UN says priority must be easing Gaza suffering, warns security poses aid challenge

By Michelle Nichols

UNITED NATIONS (Reuters) -United Nations Secretary-General Antonio Guterres said on Wednesday the priority now “must be to ease the tremendous suffering” caused by the war in Gaza between Israel and Palestinian militants Hamas, after a ceasefire deal was agreed.

During the 15-month war, Israel has laid to waste much of Gaza and the pre-war population of 2.3 million people has been displaced multiple times. Guterres described the humanitarian situation in the Palestinian enclave as “catastrophic.”

“The United Nations stands ready to support the implementation of this deal and scale up the delivery of sustained humanitarian relief to the countless Palestinians who continue to suffer,” he told reporters.

“It is imperative that this ceasefire removes the significant security and political obstacles to delivering aid across Gaza so that we can support a major increase in urgent lifesaving humanitarian support,” Guterres said.

The United Nations has long described its humanitarian operation as opportunistic – facing problems with Israel’s military operation, access restrictions by Israel into and throughout Gaza and more recently looting by armed gangs.

Critical details of the aid surge are still to be worked out, according to a source familiar with the issue, and were due to be discussed in talks in Cairo on Thursday involving the U.N., aid groups, governments and others.

The source, speaking on condition of anonymity, said security within Gaza would be the most difficult issue.

“Security is not (the responsibility of) the humanitarians. And it’s a very chaotic environment. The risk is that with a vacuum it gets even more chaotic,” a senior U.N. official, also speaking on condition of anonymity, told Reuters. “Short of any arrangement, it will be very difficult to surge deliveries in the short term.”

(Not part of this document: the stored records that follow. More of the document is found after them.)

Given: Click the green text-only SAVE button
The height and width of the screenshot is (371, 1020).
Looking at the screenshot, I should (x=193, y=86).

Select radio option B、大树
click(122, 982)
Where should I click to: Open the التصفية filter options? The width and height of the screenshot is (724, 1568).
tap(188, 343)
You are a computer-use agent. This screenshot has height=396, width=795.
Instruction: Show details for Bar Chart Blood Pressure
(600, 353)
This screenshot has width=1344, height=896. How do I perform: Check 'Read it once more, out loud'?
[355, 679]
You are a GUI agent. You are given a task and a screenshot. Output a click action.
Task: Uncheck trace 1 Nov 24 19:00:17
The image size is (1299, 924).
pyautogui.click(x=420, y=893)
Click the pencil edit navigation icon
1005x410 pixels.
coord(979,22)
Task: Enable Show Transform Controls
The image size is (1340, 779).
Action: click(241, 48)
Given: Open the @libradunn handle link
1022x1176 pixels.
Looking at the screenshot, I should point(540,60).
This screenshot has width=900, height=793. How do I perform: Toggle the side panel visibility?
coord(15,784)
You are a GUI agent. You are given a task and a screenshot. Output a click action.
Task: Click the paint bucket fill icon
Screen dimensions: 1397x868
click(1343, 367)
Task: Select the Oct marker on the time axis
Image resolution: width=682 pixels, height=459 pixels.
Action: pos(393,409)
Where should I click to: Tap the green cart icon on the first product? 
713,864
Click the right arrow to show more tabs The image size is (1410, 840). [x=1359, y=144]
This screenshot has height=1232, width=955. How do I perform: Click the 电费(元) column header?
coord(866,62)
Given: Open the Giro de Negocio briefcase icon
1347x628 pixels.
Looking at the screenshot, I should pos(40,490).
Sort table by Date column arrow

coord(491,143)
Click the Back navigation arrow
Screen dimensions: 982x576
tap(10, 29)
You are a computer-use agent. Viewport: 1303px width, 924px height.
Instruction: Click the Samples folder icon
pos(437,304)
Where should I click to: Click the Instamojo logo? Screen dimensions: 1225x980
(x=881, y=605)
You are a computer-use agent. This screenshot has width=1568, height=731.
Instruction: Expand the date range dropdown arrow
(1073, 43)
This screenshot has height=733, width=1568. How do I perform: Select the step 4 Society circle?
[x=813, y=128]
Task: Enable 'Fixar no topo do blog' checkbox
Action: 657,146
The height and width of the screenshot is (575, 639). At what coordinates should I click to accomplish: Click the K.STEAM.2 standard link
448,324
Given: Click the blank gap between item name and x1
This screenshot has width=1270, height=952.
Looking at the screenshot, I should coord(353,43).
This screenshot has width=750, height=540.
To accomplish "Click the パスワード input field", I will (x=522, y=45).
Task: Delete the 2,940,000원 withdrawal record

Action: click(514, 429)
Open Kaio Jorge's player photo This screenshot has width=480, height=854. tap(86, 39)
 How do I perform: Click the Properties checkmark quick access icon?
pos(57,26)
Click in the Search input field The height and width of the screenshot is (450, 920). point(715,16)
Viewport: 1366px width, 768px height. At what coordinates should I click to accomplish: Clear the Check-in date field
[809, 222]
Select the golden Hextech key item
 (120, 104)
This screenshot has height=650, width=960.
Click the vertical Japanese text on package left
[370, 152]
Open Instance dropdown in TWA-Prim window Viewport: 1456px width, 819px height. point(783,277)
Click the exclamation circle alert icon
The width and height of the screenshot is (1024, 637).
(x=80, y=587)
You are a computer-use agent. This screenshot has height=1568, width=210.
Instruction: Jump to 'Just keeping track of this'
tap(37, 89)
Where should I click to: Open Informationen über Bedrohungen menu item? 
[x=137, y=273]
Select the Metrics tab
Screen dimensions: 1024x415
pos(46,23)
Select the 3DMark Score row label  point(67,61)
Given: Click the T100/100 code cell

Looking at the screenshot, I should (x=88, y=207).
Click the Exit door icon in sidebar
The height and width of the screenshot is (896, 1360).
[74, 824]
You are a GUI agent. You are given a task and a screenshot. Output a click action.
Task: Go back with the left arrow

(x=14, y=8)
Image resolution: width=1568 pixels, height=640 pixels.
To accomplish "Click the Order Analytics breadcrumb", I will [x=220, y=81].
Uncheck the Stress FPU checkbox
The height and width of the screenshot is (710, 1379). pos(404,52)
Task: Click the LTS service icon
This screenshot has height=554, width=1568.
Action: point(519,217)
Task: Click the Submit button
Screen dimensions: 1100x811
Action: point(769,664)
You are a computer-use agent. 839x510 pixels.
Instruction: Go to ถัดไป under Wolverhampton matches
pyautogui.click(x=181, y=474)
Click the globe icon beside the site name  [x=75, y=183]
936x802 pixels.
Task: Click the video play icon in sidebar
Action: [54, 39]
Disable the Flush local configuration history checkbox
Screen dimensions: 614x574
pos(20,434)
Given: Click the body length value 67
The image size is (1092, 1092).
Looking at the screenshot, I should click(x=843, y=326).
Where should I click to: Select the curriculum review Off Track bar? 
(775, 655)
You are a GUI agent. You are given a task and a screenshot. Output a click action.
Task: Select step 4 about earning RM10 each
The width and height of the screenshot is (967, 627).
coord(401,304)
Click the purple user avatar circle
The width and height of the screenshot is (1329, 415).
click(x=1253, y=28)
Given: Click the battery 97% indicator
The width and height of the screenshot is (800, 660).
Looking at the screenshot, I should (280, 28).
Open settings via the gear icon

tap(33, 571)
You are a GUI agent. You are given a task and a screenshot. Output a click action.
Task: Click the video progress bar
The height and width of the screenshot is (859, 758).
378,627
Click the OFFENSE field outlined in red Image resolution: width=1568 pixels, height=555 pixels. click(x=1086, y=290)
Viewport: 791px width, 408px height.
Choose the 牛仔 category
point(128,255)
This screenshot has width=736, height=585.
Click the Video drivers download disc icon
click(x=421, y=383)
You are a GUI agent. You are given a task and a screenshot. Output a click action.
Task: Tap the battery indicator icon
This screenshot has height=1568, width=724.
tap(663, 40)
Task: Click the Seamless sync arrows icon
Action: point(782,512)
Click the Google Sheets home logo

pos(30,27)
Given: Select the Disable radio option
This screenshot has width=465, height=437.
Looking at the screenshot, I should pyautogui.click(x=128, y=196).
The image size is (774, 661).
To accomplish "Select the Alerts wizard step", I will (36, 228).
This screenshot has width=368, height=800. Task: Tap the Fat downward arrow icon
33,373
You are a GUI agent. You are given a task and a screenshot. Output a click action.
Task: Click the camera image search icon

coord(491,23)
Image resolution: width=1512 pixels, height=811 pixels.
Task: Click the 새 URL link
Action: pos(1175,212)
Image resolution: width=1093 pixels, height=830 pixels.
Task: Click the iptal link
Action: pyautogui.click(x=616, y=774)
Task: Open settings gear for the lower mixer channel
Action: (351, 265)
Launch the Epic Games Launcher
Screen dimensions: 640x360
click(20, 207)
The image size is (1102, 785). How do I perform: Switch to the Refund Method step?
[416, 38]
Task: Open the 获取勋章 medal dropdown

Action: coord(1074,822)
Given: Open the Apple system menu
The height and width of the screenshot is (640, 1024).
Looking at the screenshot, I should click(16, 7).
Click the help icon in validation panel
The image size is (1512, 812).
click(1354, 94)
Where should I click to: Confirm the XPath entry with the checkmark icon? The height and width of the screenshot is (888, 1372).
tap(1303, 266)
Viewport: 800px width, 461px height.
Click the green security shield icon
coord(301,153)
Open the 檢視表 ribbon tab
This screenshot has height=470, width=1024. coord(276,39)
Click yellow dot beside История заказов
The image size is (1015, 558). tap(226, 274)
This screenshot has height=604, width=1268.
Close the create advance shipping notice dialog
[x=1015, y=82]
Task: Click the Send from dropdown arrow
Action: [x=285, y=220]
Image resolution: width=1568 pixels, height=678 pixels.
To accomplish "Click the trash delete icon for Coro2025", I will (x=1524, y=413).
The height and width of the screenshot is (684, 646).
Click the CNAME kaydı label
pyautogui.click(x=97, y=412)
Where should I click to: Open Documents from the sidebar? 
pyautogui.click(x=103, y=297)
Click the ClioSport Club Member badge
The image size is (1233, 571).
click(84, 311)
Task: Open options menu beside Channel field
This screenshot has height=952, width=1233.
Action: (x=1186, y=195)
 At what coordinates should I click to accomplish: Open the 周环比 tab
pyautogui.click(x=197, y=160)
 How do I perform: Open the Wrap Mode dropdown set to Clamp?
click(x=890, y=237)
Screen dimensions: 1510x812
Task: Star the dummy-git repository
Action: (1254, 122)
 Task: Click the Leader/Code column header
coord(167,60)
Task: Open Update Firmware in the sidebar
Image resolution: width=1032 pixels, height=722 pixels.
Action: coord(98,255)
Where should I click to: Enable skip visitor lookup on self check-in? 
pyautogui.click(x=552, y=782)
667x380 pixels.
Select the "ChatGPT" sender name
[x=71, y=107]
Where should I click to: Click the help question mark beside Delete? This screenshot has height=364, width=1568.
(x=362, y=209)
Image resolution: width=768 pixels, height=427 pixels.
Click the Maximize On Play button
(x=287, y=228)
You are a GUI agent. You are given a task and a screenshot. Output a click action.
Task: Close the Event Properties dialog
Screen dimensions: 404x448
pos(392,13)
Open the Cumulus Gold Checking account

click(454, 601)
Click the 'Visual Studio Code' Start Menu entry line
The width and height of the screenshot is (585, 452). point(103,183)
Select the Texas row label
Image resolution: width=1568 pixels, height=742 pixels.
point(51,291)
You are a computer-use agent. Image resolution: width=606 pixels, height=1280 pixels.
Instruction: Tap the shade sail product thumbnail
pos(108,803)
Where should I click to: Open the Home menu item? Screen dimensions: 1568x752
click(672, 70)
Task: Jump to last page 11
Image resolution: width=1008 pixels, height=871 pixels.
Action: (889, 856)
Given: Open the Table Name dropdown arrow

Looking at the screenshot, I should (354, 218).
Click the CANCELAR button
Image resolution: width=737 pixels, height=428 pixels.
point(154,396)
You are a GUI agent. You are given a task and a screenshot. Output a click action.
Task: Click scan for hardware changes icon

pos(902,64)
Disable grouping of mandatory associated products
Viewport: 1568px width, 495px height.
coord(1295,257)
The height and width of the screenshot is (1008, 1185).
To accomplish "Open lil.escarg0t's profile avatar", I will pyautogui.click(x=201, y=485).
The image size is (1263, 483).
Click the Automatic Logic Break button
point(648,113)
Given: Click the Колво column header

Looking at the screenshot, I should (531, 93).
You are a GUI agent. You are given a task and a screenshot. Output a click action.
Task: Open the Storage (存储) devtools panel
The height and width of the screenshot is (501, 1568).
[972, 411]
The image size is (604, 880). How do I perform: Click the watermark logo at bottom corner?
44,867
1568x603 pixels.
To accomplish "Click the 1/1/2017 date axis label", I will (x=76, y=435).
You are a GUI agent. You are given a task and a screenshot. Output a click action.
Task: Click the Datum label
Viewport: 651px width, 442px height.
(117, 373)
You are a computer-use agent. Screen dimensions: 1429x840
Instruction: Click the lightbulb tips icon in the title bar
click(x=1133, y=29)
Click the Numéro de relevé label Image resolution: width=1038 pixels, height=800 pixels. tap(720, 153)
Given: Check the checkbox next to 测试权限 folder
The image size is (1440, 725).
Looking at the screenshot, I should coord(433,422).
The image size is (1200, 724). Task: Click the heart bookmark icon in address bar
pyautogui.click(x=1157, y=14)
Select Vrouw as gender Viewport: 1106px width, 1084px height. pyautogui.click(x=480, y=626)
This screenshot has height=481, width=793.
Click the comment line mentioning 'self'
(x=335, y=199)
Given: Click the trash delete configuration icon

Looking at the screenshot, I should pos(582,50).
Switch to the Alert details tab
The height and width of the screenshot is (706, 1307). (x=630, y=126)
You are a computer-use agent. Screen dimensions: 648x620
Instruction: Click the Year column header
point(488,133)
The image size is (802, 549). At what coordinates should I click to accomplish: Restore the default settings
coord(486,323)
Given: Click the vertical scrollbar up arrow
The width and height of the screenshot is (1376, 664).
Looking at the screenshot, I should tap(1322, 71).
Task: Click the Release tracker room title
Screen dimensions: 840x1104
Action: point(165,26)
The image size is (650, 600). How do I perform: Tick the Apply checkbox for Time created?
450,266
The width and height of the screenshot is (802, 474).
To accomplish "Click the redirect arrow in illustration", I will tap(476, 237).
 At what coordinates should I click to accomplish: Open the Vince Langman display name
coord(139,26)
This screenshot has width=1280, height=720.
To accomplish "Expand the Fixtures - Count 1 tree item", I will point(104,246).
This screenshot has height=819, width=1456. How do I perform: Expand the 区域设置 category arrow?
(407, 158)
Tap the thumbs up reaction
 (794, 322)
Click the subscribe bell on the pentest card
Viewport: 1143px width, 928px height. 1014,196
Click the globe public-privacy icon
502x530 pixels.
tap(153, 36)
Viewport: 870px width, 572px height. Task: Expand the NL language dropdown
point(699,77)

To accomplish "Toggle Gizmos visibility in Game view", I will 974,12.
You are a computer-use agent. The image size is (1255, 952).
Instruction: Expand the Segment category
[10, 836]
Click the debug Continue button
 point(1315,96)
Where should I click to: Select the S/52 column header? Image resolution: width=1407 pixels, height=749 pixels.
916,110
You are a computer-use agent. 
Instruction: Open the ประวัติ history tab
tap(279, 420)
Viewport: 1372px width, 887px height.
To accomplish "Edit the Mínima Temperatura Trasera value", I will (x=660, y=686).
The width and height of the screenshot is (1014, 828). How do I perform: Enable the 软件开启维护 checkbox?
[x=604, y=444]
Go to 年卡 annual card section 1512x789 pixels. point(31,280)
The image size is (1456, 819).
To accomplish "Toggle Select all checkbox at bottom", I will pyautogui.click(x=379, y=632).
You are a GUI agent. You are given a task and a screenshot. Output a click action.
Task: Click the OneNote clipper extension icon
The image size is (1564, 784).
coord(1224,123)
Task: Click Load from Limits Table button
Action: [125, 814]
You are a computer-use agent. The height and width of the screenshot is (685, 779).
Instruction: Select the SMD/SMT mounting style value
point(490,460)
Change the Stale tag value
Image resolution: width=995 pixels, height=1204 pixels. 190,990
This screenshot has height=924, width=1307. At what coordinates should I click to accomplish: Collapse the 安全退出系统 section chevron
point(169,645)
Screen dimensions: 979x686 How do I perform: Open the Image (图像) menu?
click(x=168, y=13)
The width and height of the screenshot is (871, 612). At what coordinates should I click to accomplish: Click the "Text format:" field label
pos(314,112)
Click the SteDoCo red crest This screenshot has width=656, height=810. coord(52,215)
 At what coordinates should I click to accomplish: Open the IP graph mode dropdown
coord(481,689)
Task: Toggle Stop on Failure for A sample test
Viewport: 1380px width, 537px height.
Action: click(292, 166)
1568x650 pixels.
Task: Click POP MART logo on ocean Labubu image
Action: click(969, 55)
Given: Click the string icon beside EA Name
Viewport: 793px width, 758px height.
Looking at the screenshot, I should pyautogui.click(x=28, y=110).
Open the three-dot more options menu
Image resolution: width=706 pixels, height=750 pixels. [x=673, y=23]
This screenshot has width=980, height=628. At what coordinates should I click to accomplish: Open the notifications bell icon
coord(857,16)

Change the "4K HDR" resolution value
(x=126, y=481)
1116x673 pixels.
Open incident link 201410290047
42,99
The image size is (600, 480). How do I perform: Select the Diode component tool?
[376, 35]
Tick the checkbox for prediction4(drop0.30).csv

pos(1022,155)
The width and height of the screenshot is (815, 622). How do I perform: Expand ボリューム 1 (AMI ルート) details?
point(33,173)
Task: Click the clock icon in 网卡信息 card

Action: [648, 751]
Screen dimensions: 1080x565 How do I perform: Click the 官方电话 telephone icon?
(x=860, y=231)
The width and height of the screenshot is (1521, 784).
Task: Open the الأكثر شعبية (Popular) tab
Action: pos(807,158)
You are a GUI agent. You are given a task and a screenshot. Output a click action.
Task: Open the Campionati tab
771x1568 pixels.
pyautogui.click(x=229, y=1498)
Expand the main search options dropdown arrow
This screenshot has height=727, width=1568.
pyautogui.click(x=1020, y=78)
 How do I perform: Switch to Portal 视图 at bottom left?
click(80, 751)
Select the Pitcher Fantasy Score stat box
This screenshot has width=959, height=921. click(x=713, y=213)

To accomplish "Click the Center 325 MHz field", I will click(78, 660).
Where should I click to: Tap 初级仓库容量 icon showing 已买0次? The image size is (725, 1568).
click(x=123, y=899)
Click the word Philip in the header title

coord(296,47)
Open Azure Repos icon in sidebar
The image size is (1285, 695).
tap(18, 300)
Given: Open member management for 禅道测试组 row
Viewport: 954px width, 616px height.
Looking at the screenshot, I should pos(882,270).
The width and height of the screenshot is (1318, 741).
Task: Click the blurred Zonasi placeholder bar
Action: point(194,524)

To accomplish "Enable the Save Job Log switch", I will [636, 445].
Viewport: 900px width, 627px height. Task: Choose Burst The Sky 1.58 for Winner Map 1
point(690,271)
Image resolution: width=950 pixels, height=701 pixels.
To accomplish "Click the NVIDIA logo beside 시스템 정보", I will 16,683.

‘WE WILL DO WHATEVER IS HUMANLY POSSIBLE’

The deal requires 600 truckloads of aid to be allowed into Gaza every day of the initial six-week ceasefire, including 50 carrying fuel. Half of the 600 aid trucks would be delivered to Gaza’s north, where experts have warned famine is imminent.

“We will do whatever is humanly possible, aware of the serious challenges and constraints that we will be facing. We expect our efforts to be matched by other humanitarian actors, the private sector and bilateral initiatives,” Guterres said.

For more than a year, the U.N. has warned that famine looms over Gaza. Israel says there is no aid shortage – citing more than a million tons of deliveries. It accuses Hamas of stealing aid, which Hamas denies, instead blaming Israel for shortages.

Former U.N. aid chief Martin Griffiths, who stepped down at the end of June, said he was concerned “the stark chaos of Gaza and the criminalization … is going to impede aid even more.”

“What worries me about this, as a humanitarian, is that I don’t want us to be the fall guys of this deal. We should not be used as an alibi for a failure upon which we weren’t even consulted,” Griffiths told media network Al Jazeera.

The United Nations said in June it was Israel’s responsibility – as the occupying power in the Gaza Strip – to restore public order and safety in the Palestinian territory so aid can be delivered.

Hamas came to power in Gaza in 2006 after Israeli soldiers and settlers withdrew in 2005, but the enclave is still deemed as Israeli-occupied territory by the United Nations. Israel controls access to Gaza.

The current war was triggered on Oct. 7, 2023, when Hamas killed 1,200 people in southern Israel, and took some 250 hostages, according to Israeli tallies. Since then, more than 46,000 Palestinians have been killed, according to Gaza health ministry figures.